(Dataset entries)
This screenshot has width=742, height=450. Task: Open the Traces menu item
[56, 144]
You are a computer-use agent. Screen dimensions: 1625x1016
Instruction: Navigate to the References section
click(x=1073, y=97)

• [Problem details]
From the line that contains "Instruction: Navigate to" through the end of the records above, print every line exactly and nothing else.

• [Solution for this problem]
Instruction: Navigate to the References section
click(x=1073, y=97)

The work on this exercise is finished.